PFAS represent a class of synthetic chemicals that are being used in modern society, found in various consumer products, industrial processes, and environmental matrices. Their widespread applications have led to alarming contamination levels globally, with studies estimating detection in the blood of 98% of the citizen of USA. Exposure of PFAS have been to cancer, immune system dysfunction, and developmental abnormalities. The extent of contamination could be seen in drinking water sources, agricultural soils, and wildlife habitats. Urgent action is imperative to mitigate PFAS pollution, safeguard ecosystems, and protect public health, emphasizing the critical need to detect PFAS in the limits in the the US EPA set legally enforceable drinking water limits in the range of parts per million (PPT).

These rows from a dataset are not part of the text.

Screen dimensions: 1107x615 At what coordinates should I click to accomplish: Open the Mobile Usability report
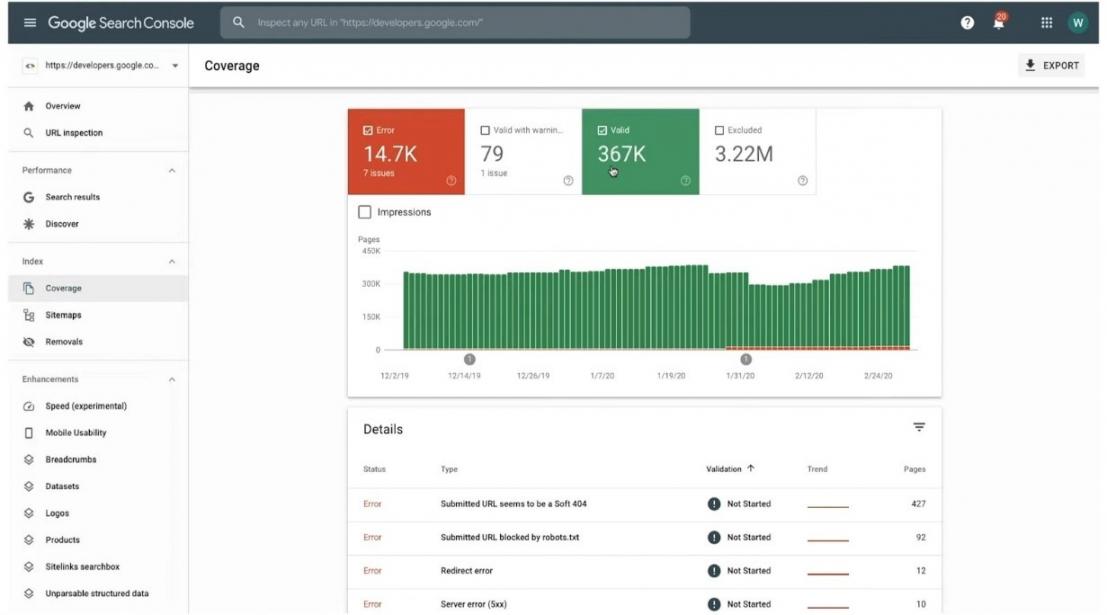point(75,433)
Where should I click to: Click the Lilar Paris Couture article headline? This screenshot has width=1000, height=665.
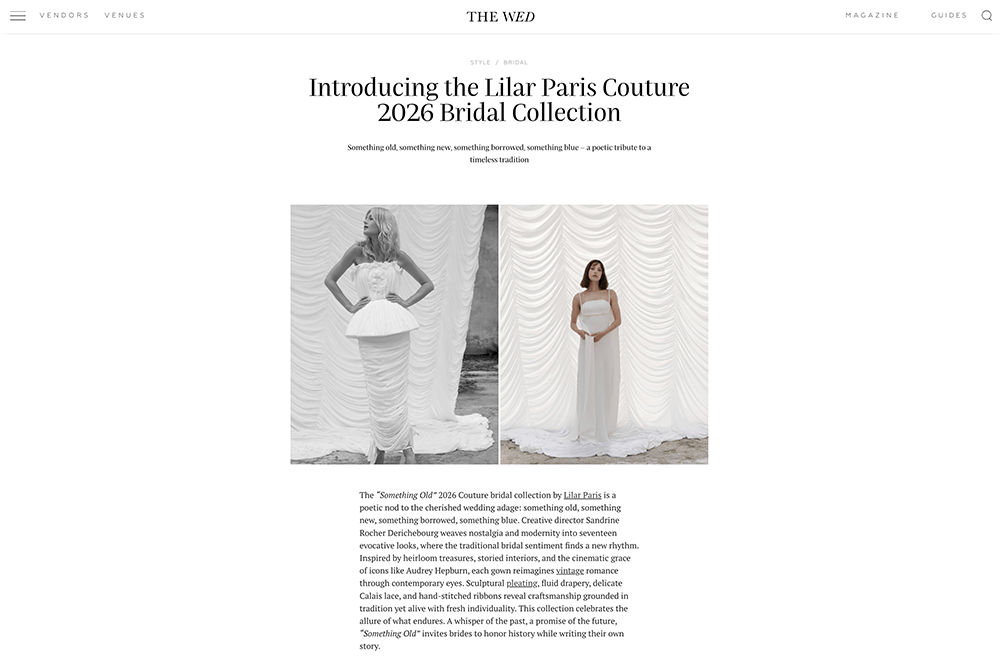(x=499, y=99)
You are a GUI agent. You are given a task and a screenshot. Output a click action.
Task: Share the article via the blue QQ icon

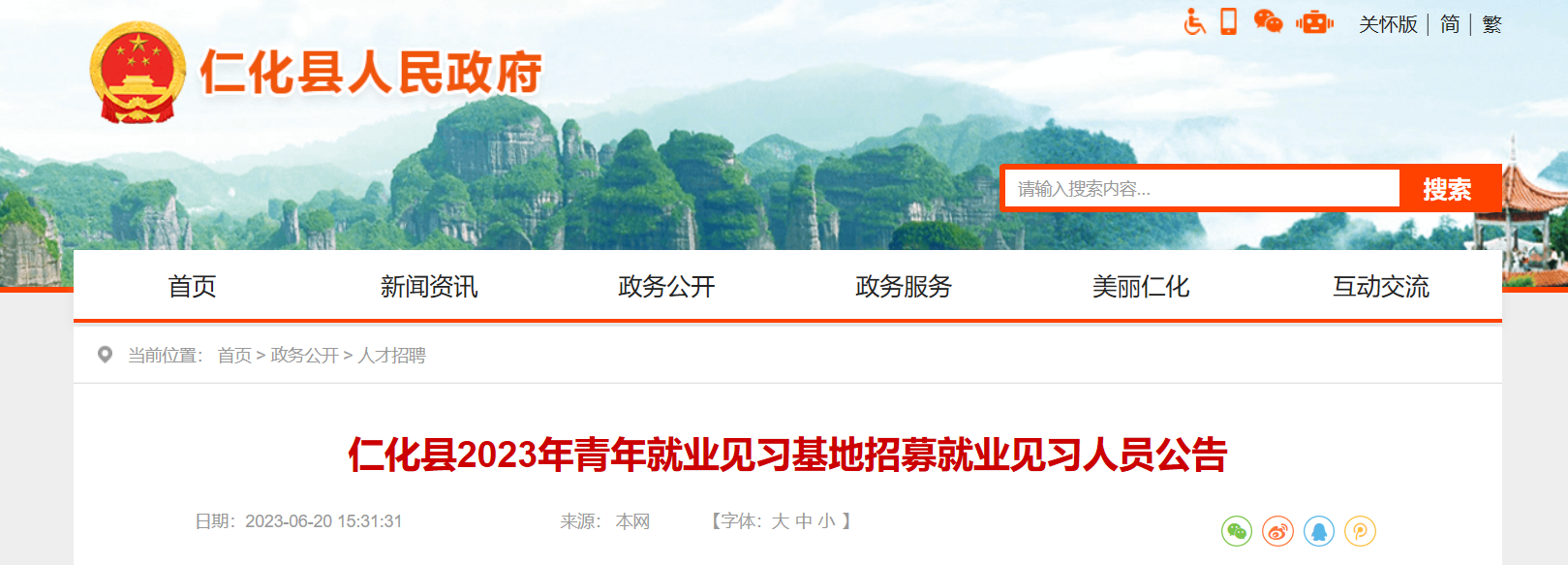(1319, 531)
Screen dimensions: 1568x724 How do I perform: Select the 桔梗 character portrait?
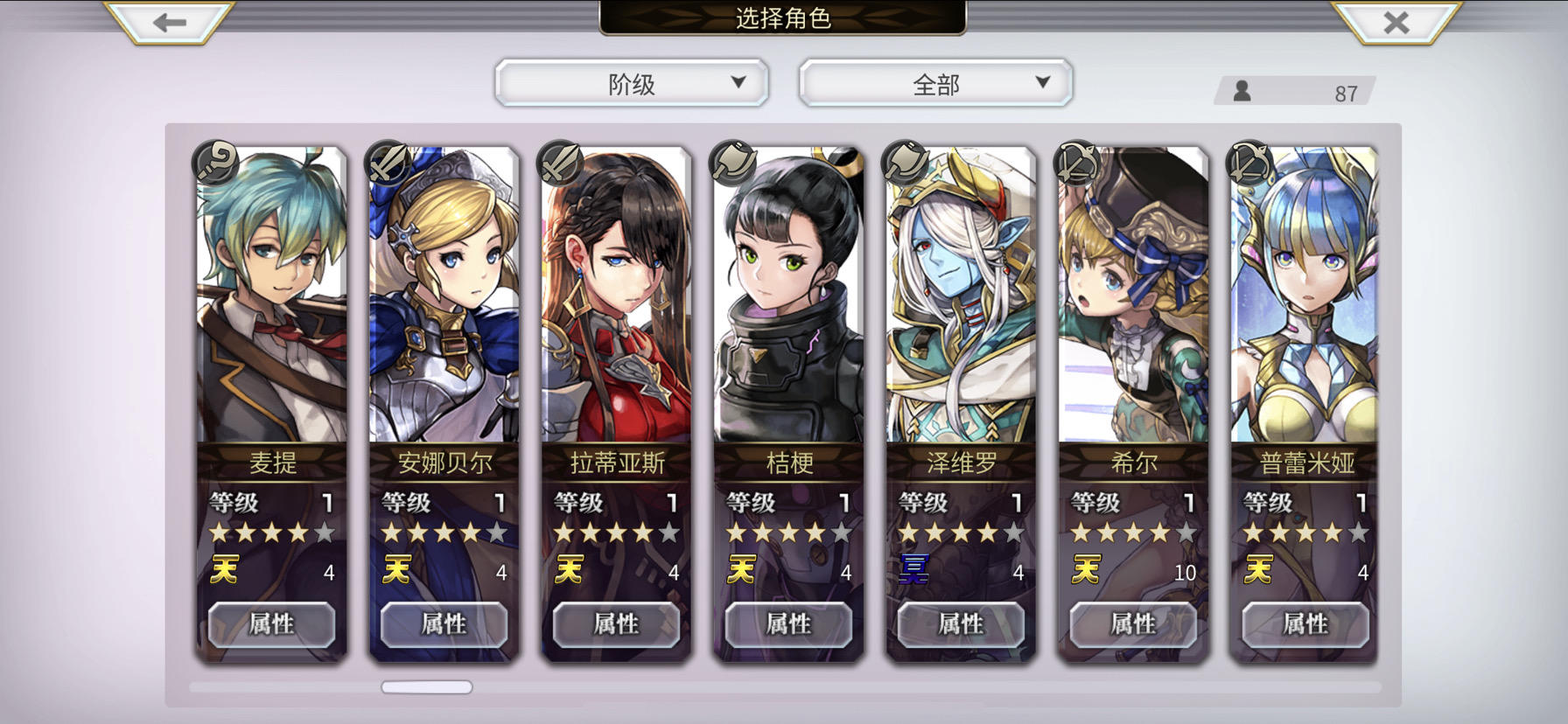pyautogui.click(x=788, y=296)
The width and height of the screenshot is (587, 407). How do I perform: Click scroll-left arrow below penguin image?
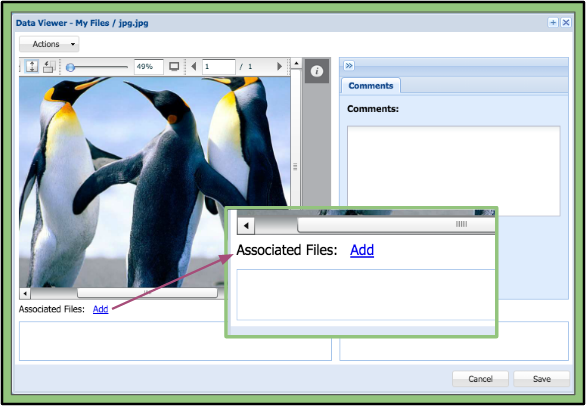coord(25,293)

Current technologies of chromatographic approach for PFAS detection suffer drawbacks such as higher detection limits, limited analyte range, longer analysis times, and the need for laborious derivatization processes. Significantly, many PFAS compounds are present in the environment at low concentrations, often in parts per trillion levels. This article presents emerging nanosensor technologies for directly applying in PFAS sensors, offering improved detection capabilities and enabling real-time monitoring of PFAS levels in different environmental settings. Basically, the review delves into the forefront of PFAS nano-sensor engineering, elucidating advancements in optical, electrochemical, aptamer-based, and immune-based nanosensors. By taking an integrated approach, the review comprehensively addresses current challenges and future potentials in PFAS nanosensor fabrication, outlining critical development objectives and the encountered hurdles. This holistic analysis aims to guide future research endeavours towards strategic improvements in PFAS detection technology, offering researchers and practitioners synthesized knowledge to facilitate the development of innovative and efficient PFAS-detecting systems and their transfer into the industrial practice.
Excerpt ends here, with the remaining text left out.